9. Less leather, more Bieber.
Sectoral shifts are clear in the data: Comparative advantage and competitiveness for Canadian goods exporters changed over time. The biggest winners in terms of increased exporters, include real estate, arts, entertainment and recreation and management of companies.
Sectors that lost ground include manufacturers of clothing, accommodation and food services, textiles and leather.
10. Pandemic impacts throw wrench into the recovery.
Early in the pandemic, Canada experienced a significant decline in exporter counts: A 6% drop in March 2020 and a further 15% decline in April 2020. The initial impact of the pandemic caused a reduction of 4,000 exporters. As of December 2020, export counts were 10% below the 2019 monthly average level.
The pandemic impacted exporters across all regions and sectors. Small exporters were hit hardest, especially those in Quebec and Ontario. Exporters in Atlantic Canada were more resilient to the downturn: the region staged a strong recovery and is now close to pre-pandemic levels.
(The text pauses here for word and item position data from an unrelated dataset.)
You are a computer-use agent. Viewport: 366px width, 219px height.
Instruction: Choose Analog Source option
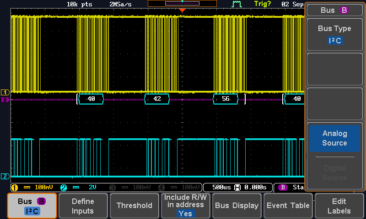click(x=334, y=138)
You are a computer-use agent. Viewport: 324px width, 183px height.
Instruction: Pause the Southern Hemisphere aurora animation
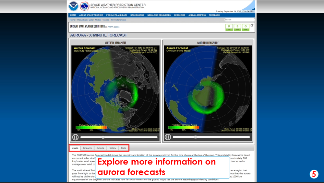(x=168, y=137)
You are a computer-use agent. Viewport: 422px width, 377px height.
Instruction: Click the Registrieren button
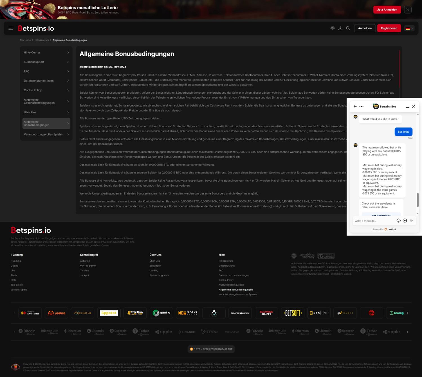pos(389,28)
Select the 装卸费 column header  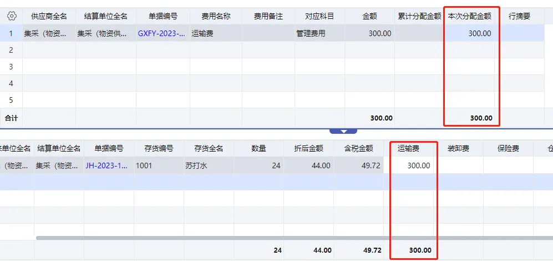(x=459, y=148)
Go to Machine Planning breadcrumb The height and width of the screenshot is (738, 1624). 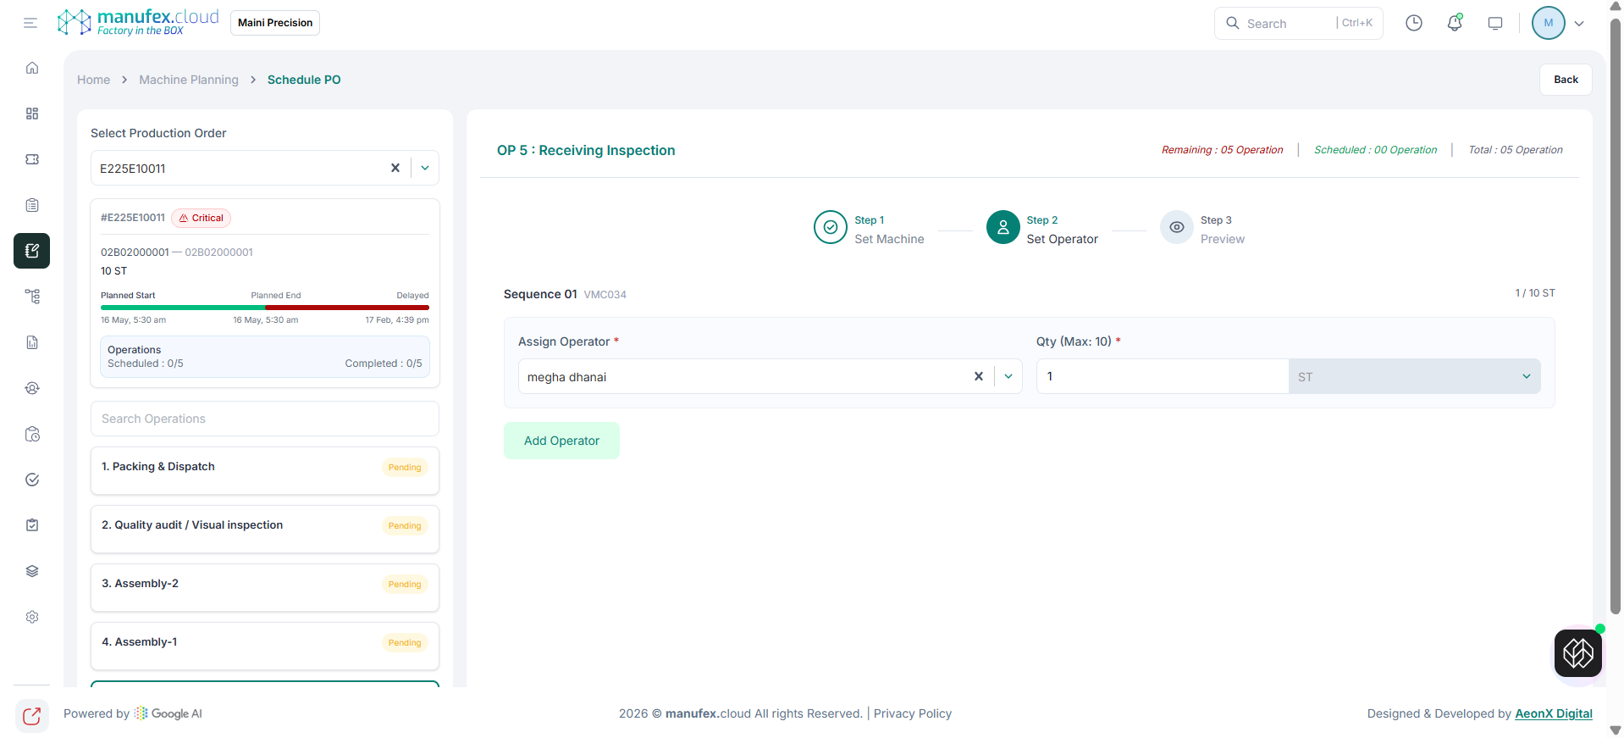(189, 80)
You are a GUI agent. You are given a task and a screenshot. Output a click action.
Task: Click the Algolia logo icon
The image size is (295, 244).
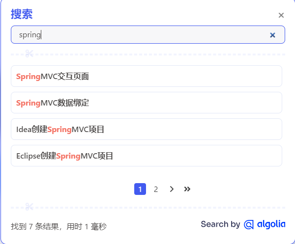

The pandemic reversed the strong growth experienced by goods exporters in the services sectors over the past decade. Many business operations were affected by government measures and restrictions to stop the spread of the virus. Sectors such as arts, entertainment, and recreation are still being impacted by these restrictions with the entire sector being 16% below 2019 average levels while exporters in goods-producing sectors are close to recovery (8% below 2019 average levels).
The bottom line
The global trade environment for Canadian exporters has changed drastically over the past 15 years, with competitive advantage shifting between sectors. While the number of Canadian goods exporters is still climbing back to the 2005 peak, we’ve seen significant gains in firm-level productivity led by medium-size exporters. Canadian exporters continue to rely on the U.S. as their export destination, but have enjoyed strong growth to Asia and Africa. COVID-19 adds another layer of complexity, by shifting long-term trends for those in the services sector and applying more pressure to small-size exporters.